IBM / rl-testbed-for-energyplus

Reinforcement Learning Testbed for Power Consumption Optimization using EnergyPlus
MIT License
177 stars 74 forks source link

Learn() 0 vs 2 positional arguments #36

Closed Ryan-Johnson-1315 closed 2 years ago

Ryan-Johnson-1315 commented 4 years ago

This is the output

2019-10-25 10:49:20.032095: I tensorflow/core/platform/cpu_feature_guard.cc:142] Your CPU supports instructions that this TensorFlow binary was not compiled to use: AVX2 FMA 2019-10-25 10:49:20.056104: I tensorflow/core/platform/profile_utils/cpu_utils.cc:94] CPU Frequency: 2194795000 Hz 2019-10-25 10:49:20.056700: I tensorflow/compiler/xla/service/service.cc:168] XLA service 0x3fc7190 executing computations on platform Host. Devices: 2019-10-25 10:49:20.056745: I tensorflow/compiler/xla/service/service.cc:175] StreamExecutor device (0): , train: init logger with dir=/home/user/eplog/openai-2019-10-25-10-49-20-057253 Logging to /home/user/eplog/openai-2019-10-25-10-49-20-057253 Monitor: filename=/home/user/eplog/openai-2019-10-25-10-49-20-057253 Traceback (most recent call last): File "trpo_mpi/run_energyplus.py", line 58, in main() File "trpo_mpi/run_energyplus.py", line 55, in main train(args.env, num_timesteps=args.num_timesteps, seed=args.seed) File "trpo_mpi/run_energyplus.py", line 50, in train gamma=0.99, lam=0.98, vf_iters=5, vf_stepsize=1e-3) TypeError: learn() takes 0 positional arguments but 2 positional arguments (and 8 keyword-only arguments) were given

I have found the other issue that talked about checking out different commits in baseline to solve the problem, but the output is the exact same.

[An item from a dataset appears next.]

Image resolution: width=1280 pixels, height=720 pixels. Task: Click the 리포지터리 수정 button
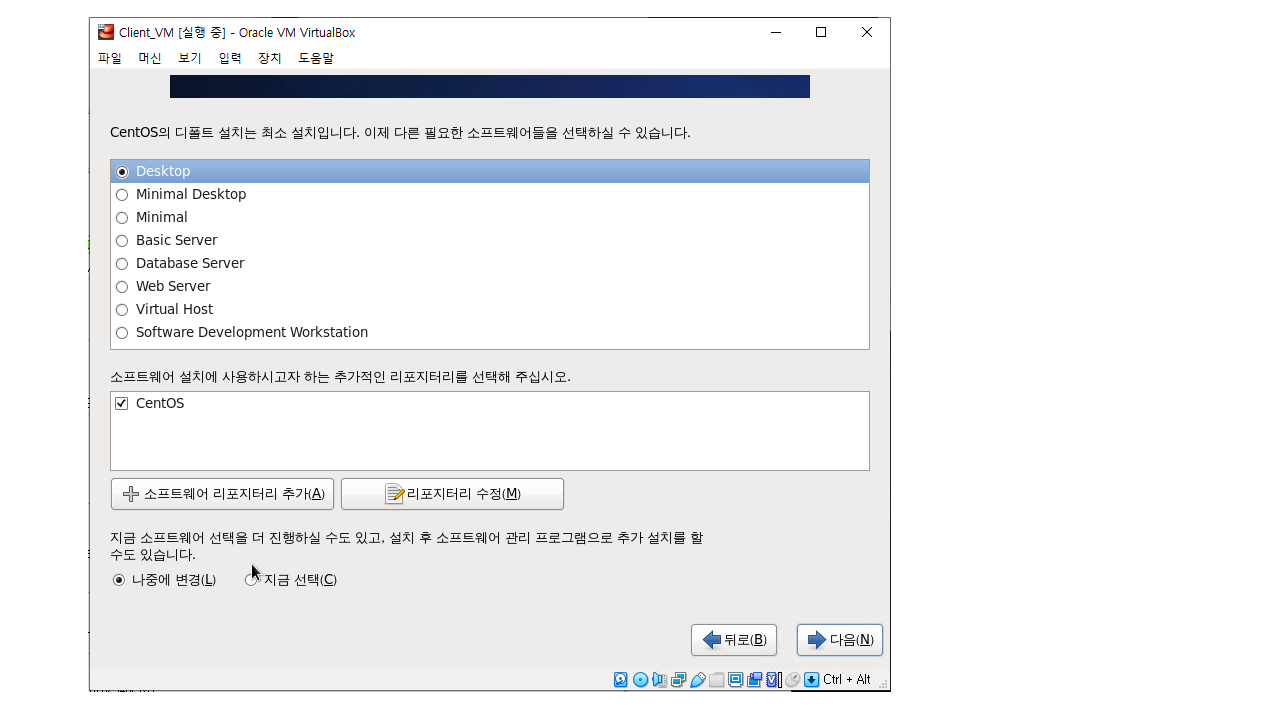pos(452,494)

bonecountysheriff commented 4 years ago

Looks like the project was archived and is not being maintained anymore. With updates to the openai/baselines module, The definitions of a few functions have changed quite a bit. The quickest fix is to turn the first two positional arguments (trpo_mpi.learn(), in baselines_energyplus/trpo_mpi/run_energyplus.py) into keyword-arguments.

  1. Change env to env=env
  2. Replace policy_fn with network='mlp'
  3. Change max_timesteps to total_timesteps

I tested this with baselines v0.1.6, the latest at the moment.

antoine-galataud commented 2 years ago

closing this issue since baselines was upgraded to v0.1.6.